La lista de los 500 mejores discos de Rolling Stone no es tanto su plusvalía musical. Es el ranking del tibio momento histórico que mueven las casillas hacia arriba o abajo. Hasta los desacuerdos responden a la presión que nos gobierna vía redes sociales. Nadie se atreve a decir con las encías de frente su subjetividad frente a la industria: que les caga ver el reguetón en la lista con tal de no sufrir el linchamiento de los azadones políticamente correctos por ejemplo. Lanzar un veredicto impopular, carente de empatía, para luego largarse a escuchar ese disco en la soledad del rechazo. ¿No son para eso los discos? ¿Para volverte esclavo de las melodías que entran como droga en tu cerebro? Un adicto a los discos es un hombre arrastrado a la soledad, incluso contra su voluntad. Por coherencia no puede ser popular. Ni tan hambriento de convivencias sociales. Mucho menos aprobación.

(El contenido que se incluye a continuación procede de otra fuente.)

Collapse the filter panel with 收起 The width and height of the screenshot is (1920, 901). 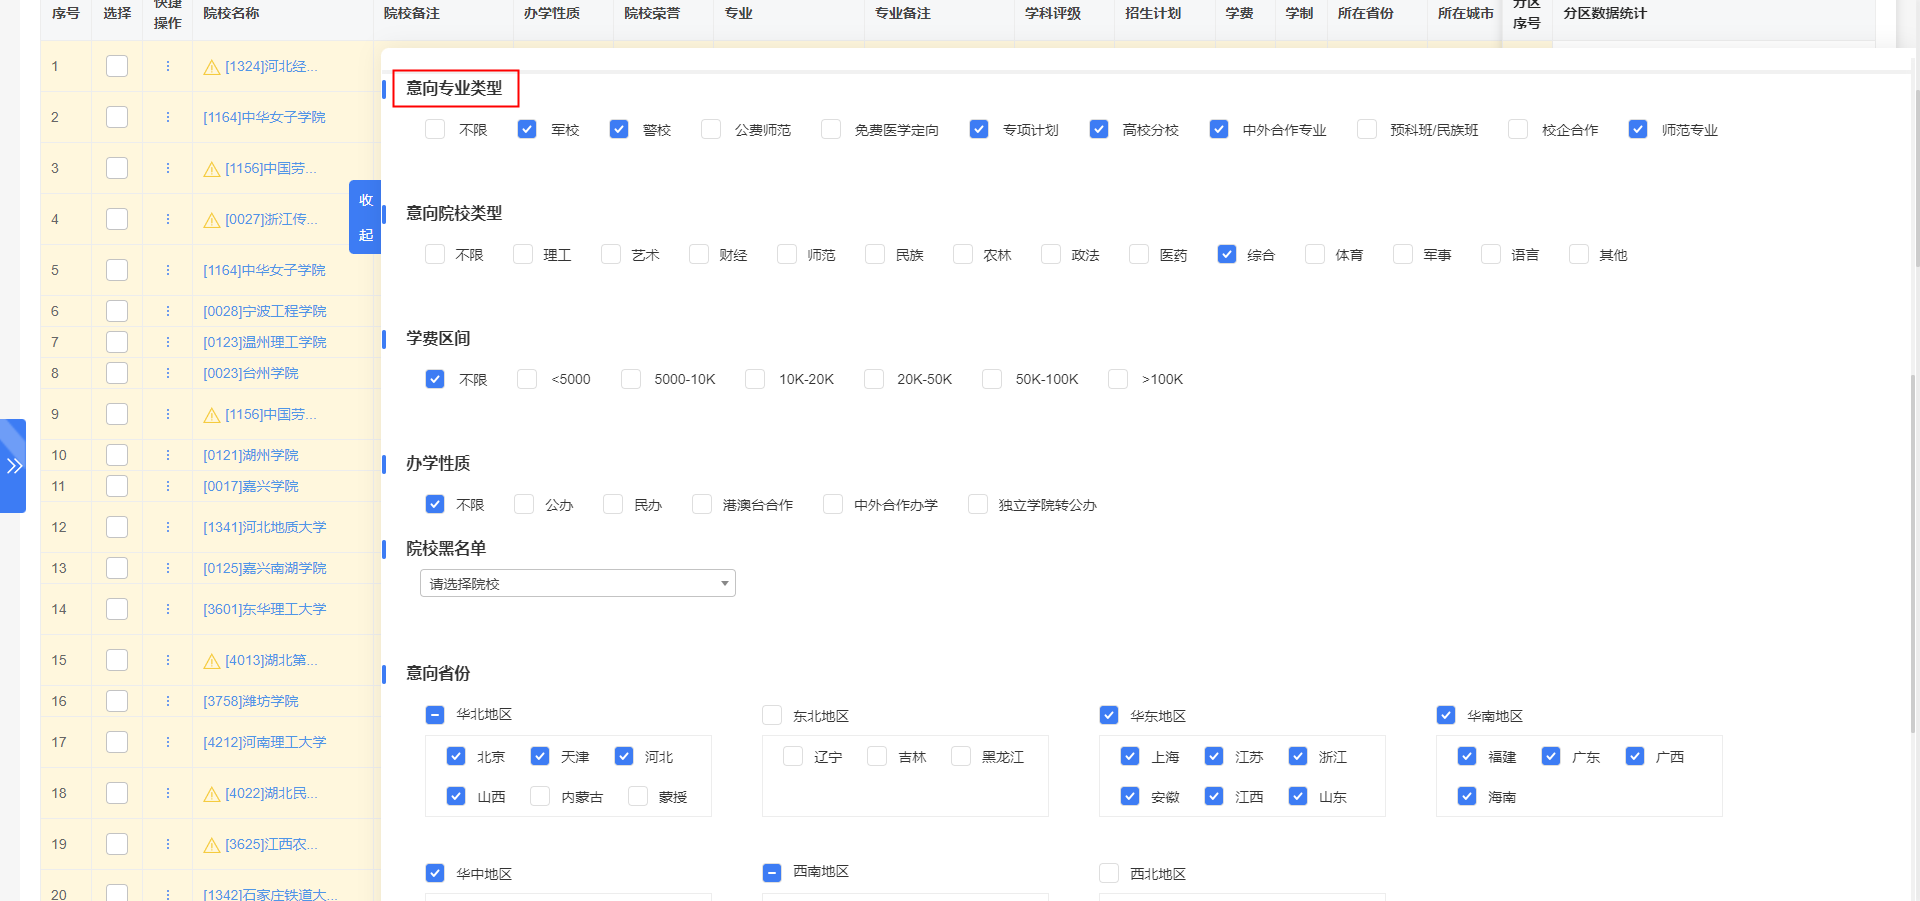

Por eso, y en ocasiones, los talleres de periodismo musical me parecen una broma dudosa. Porque nadie puede enseñarte cómo meterte una canción de Dinosaur Jr por el prepucio. Como cuando un ex novio me dijo lo que más detestaba de mí era ese momento después de venirnos, en que prefería cerrar los ojos y escuchar a Dinosaur Jr que hablar de nuestros sentimientos. Decía que me desconectaba.
Las conversaciones de la lista de la Rolling Stone, casi todas heteros, se obstruyen en aburridas descripciones carentes de pasión o coraje, pues la mentada deconstrucción estandariza y suprime las emociones. ¿Cómo se puede valorar un disco de Prince sin su evidente masculinidad tóxica feminizada hasta los tacones? ¿Recordar a Public Enemy sin la fanfarrona homofobia de Chuck D? Son estas las embarazosas confrontaciones que hacen de sus discos obras maestras que calan hondo. Y dejen huella, no precisamente por horizontes ideológicos.